- Directed by: Robert McKimson
- Story by: David Detiege
- Produced by: David H. DePatie Friz Freleng
- Starring: Mel Blanc
- Edited by: Lee Gunther
- Music by: Bill Lava
- Animation by: Warren Batchelder Bob Matz Laverne Harding Norm McCabe Don Williams Manny Perez
- Layouts by: Dick Ung
- Backgrounds by: Tom O'Loughlin
- Color process: Technicolor
- Production company: DePatie–Freleng Enterprises
- Distributed by: Warner Bros. Pictures Vitagraph Company of America
- Release date: May 22, 1965;
- Running time: 7 minutes
- Language: English

= Well Worn Daffy =

Well Worn Daffy is a 1965 Warner Bros. Looney Tunes animated short directed by Robert McKimson. The short was released on May 22, 1965, and stars Daffy Duck and Speedy Gonzales.

In the film, Speedy and his two traveling companions seek water in the desert. The only well in the area belongs to Daffy, who refuses to share his water with them. This refusal starts a water conflict.

==Plot==
Speedy Gonzales and his two mouse companions are lost in the desert dying of thirst when they happen upon a well. However, they shortly discover Daffy is the owner, and he refuses to give them any water, despite their desperate pleas (Speedy: Surely one insignificant drop of water wouldn't hurt? Daffy: No! That's one insignificant drop too much!)

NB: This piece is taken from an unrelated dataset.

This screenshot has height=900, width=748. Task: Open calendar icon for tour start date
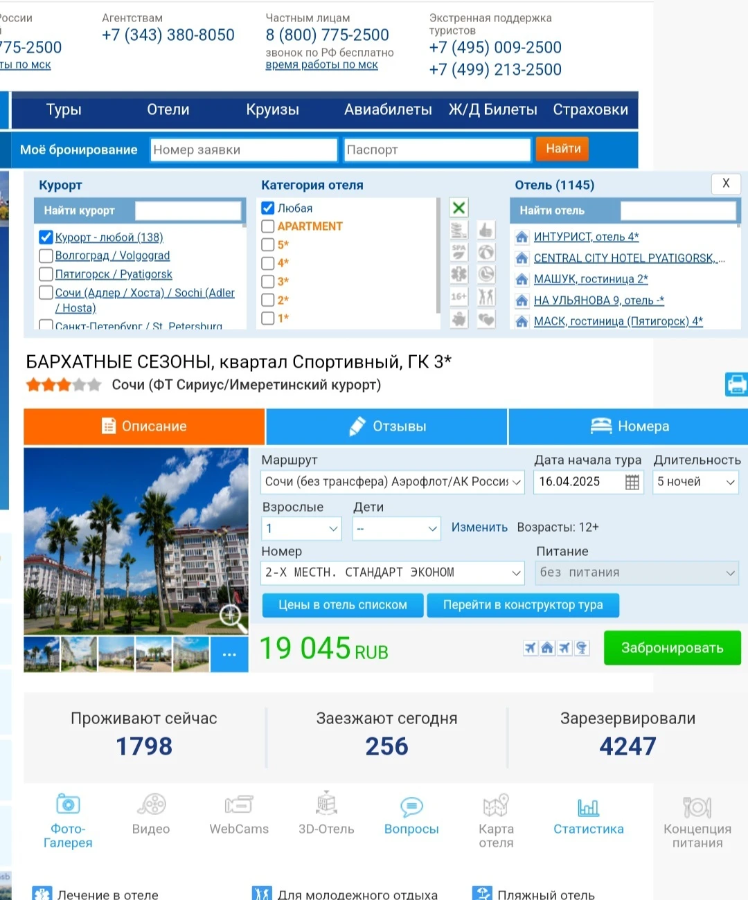point(632,483)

After shooting at them, Speedy and his friends are forced to watch Daffy and his camel not only drink, but shower and water the trees (presumably to taunt them). Speedy devises a plan to lure Daffy away from the well while his friends get some water, but the camel booby-traps it. Speedy tries again and when Daffy shoots at him, he somehow knocks a tree down on himself. The mice's further attempts are foiled by either Daffy shooting the cup full of holes or the camel tripping Speedy. A last attempt involves Speedy traveling underground with the hose (in similar manner to both Bugs and Daffy in earlier cartoons), only to have Daffy come out the end and shoot them again.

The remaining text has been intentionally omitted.